In an attempt to respond to the COVID-19 pandemic, facilities managers and building owners across industries have been rushing to find methods to create cleaner, safer environments that will allow them to create safe environments for occupants and keep doors open. In this rush, many have quickly implemented environment and air treatment systems that are not yet verified as effective pathogen control methods.
A recent whitepaper published by Trane Technologies, titled “A Taxonomy of Air-Cleaning Technologies Featuring Bipolar Ionization,” outlines the company’s recent study on a needlepoint bipolar ionization product, which Trane had tested by an independent laboratory in the fall of 2020.
The whitepaper clearly shows how one recently popular air treatment method — needlepoint bipolar ionization — may not deliver on the claims that product manufacturers have made.
Key takeaways from Trane Technology’s whitepaper include:
Negligible Removal of Airborne Contaminants
Considering needlepoint bipolar ionization is marketed and implemented as an air treatment technology, the results of Trane’s study are disappointing. While NBPI did remove a portion of the airborne virus injected into the test environment, removal took a full 60 minutes and was considerably less effective than many other treatments available on the market today. Even HEPA filters, a relatively simple method of pathogen control, are capable of delivering greater removal, as much as 99.99% in just 10 minutes.
No Effect on VOCs
Bipolar ionization has long been touted as a solution for volatile organic compound (VOC) removal. This study completed by Trane showed no reduction whatsoever of formaldehyde compared to natural formaldehyde decay over time. Again, this test was conducted over 60 minutes of time, and the same results were obtained with toluene, another VOC.
No Effect on Viral Particles on Surfaces
Research has shown that reducing contamination in the air also reduces bacteria and fungus on surfaces. The study completed by Trane showed that the introduction of an NBPI unit had no effect on the number of viral particles on surfaces. As you can see from the surface disinfection graph, when compared to natural decay, NBPI delivered no reduction in viral particles on surfaces.
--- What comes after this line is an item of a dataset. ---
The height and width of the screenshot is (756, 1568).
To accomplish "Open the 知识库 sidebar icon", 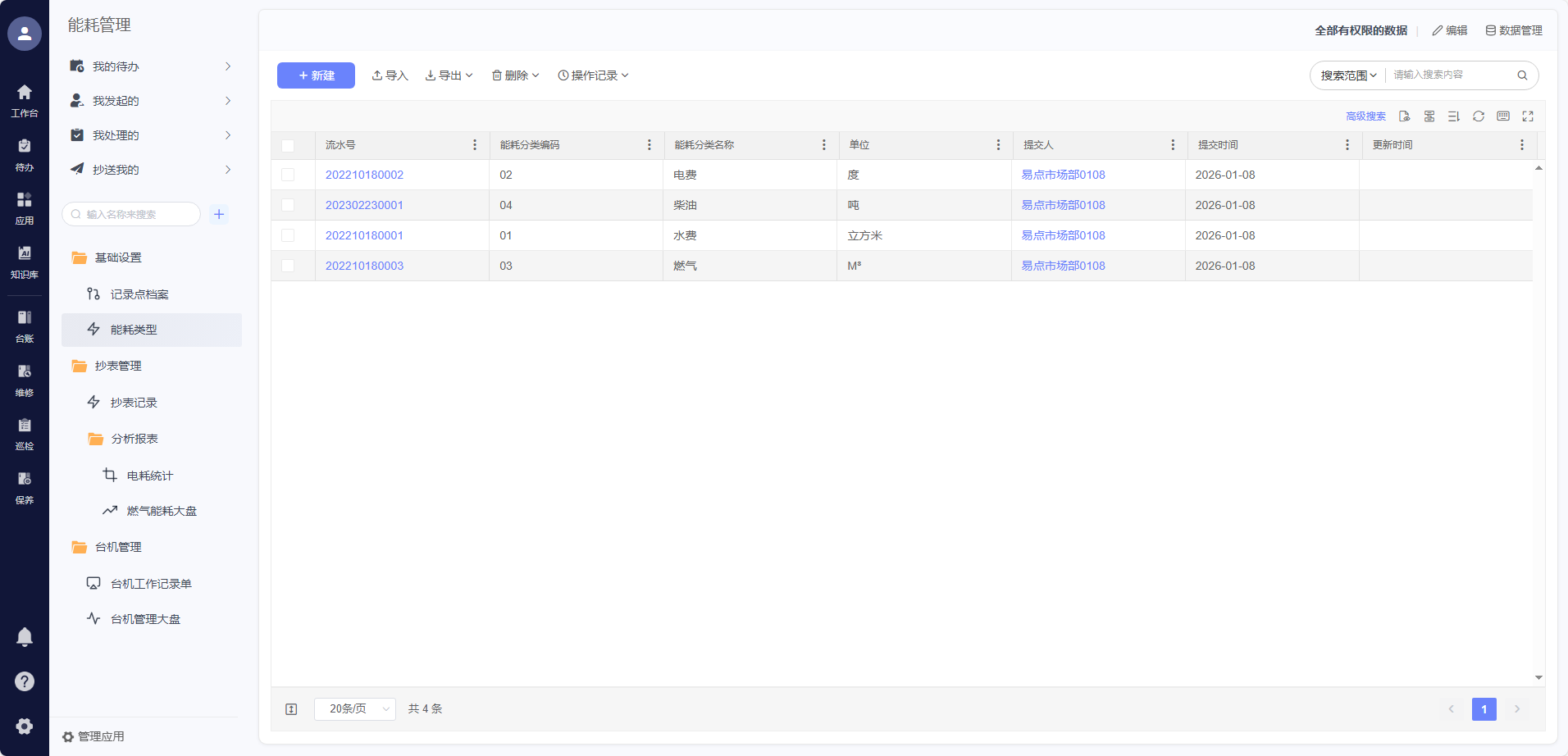I will [x=25, y=261].

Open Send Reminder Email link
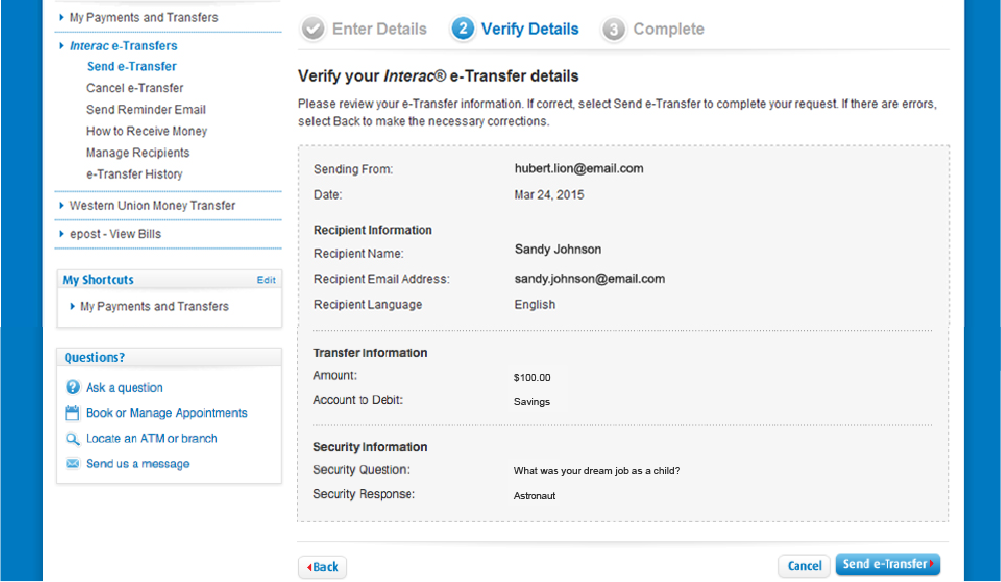146,110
This calls into question the ability of the treatment method as a whole.
As the Trane whitepaper stated, “the inefficacy of NBPI for MS2 on surfaces and for formaldehyde in the air gives rise to the hypothesis that ions produced by this device may not have the strength to extract hydrogen atoms from carbon chains.”
Trane Tested NBPI At Significantly Lower Air Flow Than The Unit Is Rated For
What is perhaps most concerning about these results is the airflow at which needlepoint bipolar ionization was tested.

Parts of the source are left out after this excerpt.